## JOB A
Copy the part of the rows that opens with the line containing "Image resolution: width=2020" and runs through the last row, keeping every line exactly as it appears.
Start of TEXT FOR ANALYSIS
[llvm] 82b51a1 - [AArch64] Support SLC in ACLE prefetch intrinsics

Archibald Elliott via llvm-commits llvm-commits at lists.llvm.org
Fri Dec 16 06:42:56 PST 2022


Author: Archibald Elliott
Date: 2022-12-16T14:42:27Z
New Revision: 82b51a14280414a53413ed62c001d2c589c649c3

URL: https://github.com/llvm/llvm-project/commit/82b51a14280414a53413ed62c001d2c589c649c3
DIFF: https://github.com/llvm/llvm-project/commit/82b51a14280414a53413ed62c001d2c589c649c3.diff

LOG: [AArch64] Support SLC in ACLE prefetch intrinsics

This change:
- Modifies the ACLE code to allow the new SLC value (3) for the prefetch
  target.

- Introduces a new intrinsic, @llvm.aarch64.prefetch which matches the
  PRFM family instructions much more closely, and can represent all
  values for the PRFM immediate.

  The target-independent @llvm.prefetch intrinsic does not have enough
  information for us to be able to lower to it from the ACLE intrinsics
  correctly.

- Lowers the acle calls to the new intrinsic on aarch64 (the ARM
  lowering is unchanged).
End of TEXT FOR ANALYSIS
Start of INFORMATION SUPPLIED
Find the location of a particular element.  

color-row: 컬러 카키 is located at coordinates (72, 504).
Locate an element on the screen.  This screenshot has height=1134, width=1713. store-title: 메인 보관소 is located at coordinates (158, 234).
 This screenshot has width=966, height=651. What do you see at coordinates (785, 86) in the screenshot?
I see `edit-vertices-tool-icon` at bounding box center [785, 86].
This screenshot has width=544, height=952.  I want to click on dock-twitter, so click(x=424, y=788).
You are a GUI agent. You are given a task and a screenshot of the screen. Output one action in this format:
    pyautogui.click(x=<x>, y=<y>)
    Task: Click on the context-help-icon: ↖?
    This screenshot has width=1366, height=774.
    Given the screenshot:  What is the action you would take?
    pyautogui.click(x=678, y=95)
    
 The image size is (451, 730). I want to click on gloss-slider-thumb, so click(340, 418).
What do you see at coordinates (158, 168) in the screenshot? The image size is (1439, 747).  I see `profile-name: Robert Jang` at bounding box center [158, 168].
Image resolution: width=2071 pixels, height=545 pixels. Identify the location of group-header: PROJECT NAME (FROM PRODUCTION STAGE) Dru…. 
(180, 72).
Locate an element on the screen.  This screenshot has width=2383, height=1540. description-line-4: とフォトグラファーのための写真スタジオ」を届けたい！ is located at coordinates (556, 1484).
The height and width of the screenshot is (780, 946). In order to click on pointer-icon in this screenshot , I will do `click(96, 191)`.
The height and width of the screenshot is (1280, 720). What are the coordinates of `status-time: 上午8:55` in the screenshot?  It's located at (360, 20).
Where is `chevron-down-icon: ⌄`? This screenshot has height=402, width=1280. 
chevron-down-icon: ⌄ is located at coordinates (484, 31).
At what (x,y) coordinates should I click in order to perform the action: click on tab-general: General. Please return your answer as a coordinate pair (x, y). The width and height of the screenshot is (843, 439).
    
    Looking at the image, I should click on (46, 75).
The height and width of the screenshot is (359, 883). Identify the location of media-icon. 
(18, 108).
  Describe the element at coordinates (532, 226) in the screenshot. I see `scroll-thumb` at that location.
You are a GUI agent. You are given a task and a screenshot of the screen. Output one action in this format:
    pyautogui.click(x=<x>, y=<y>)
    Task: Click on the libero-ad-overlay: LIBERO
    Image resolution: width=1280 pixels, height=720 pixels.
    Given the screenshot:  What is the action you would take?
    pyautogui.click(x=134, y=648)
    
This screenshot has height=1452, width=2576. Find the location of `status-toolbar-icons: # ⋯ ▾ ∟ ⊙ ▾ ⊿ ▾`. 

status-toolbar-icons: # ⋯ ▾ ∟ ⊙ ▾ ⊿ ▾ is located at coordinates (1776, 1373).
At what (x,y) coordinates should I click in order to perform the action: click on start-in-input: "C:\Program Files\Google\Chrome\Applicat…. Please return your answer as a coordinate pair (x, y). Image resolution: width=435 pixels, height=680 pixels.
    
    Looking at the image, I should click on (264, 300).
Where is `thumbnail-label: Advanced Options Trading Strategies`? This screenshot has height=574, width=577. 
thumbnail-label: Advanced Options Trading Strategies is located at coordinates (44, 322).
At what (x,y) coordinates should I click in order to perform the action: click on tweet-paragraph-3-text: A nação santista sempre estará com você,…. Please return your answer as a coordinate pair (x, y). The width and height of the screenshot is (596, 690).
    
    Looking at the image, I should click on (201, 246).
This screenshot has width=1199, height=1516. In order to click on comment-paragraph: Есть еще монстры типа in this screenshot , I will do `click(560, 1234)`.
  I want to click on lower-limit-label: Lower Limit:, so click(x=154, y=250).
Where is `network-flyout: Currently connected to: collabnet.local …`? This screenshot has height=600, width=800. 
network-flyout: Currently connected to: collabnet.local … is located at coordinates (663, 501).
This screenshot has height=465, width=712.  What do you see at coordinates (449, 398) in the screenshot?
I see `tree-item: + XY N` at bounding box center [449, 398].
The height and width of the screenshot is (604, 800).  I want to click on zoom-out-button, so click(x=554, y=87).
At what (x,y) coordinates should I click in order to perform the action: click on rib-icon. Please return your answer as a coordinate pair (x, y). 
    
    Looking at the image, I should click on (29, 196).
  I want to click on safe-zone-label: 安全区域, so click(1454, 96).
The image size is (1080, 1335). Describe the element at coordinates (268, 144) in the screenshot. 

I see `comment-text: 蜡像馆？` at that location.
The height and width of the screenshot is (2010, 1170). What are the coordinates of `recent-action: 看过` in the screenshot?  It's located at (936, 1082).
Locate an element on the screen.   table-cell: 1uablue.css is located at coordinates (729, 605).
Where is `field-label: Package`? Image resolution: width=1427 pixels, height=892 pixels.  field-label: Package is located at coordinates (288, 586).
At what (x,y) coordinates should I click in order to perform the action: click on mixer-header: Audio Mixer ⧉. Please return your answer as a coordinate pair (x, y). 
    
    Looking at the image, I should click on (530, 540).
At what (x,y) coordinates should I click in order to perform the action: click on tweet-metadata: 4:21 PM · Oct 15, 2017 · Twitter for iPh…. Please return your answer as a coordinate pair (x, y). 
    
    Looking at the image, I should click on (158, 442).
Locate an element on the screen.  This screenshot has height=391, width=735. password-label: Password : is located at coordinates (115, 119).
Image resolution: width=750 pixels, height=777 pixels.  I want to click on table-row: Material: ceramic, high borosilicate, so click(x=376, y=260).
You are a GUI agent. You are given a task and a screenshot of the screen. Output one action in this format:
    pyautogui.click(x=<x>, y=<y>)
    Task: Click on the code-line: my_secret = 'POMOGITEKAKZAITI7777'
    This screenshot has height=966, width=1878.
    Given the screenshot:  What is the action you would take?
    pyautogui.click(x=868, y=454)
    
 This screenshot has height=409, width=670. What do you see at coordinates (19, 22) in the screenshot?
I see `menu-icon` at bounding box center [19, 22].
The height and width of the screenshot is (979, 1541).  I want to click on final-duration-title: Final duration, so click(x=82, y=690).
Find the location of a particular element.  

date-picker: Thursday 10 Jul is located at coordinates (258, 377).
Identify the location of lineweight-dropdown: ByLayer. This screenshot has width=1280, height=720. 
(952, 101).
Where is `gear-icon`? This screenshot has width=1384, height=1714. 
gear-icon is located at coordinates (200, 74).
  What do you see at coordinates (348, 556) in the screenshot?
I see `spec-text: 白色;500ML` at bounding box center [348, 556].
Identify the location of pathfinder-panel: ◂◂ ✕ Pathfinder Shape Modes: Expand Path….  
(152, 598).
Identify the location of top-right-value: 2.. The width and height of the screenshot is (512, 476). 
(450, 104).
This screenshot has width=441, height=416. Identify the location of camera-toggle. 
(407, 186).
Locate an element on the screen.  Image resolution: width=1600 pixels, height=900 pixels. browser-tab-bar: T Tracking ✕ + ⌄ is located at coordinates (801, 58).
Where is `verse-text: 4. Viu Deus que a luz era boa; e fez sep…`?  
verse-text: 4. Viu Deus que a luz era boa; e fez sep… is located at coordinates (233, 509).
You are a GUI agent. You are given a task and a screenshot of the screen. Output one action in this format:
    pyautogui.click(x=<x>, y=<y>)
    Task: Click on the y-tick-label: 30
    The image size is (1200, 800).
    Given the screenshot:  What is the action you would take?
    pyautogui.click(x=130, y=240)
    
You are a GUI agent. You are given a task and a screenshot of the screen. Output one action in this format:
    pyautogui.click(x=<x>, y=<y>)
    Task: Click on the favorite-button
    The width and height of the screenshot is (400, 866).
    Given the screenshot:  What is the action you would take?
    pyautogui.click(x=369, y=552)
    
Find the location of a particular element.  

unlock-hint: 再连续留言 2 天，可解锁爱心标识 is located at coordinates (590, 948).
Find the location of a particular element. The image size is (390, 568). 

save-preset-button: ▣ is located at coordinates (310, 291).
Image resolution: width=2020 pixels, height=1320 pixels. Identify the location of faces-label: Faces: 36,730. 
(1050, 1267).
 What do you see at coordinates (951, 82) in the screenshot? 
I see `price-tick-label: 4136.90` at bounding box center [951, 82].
End of INFORMATION SUPPLIED
## JOB B
In the commit message about SLC support in the ACLE prefetch intrinsics, what value does the new SLC prefetch target have?

## EXERCISE SOLUTION A
Image resolution: width=2020 pixels, height=1320 pixels. Identify the location of faces-label: Faces: 36,730. 
(1050, 1267).
 What do you see at coordinates (951, 82) in the screenshot? 
I see `price-tick-label: 4136.90` at bounding box center [951, 82].

## EXERCISE SOLUTION B
3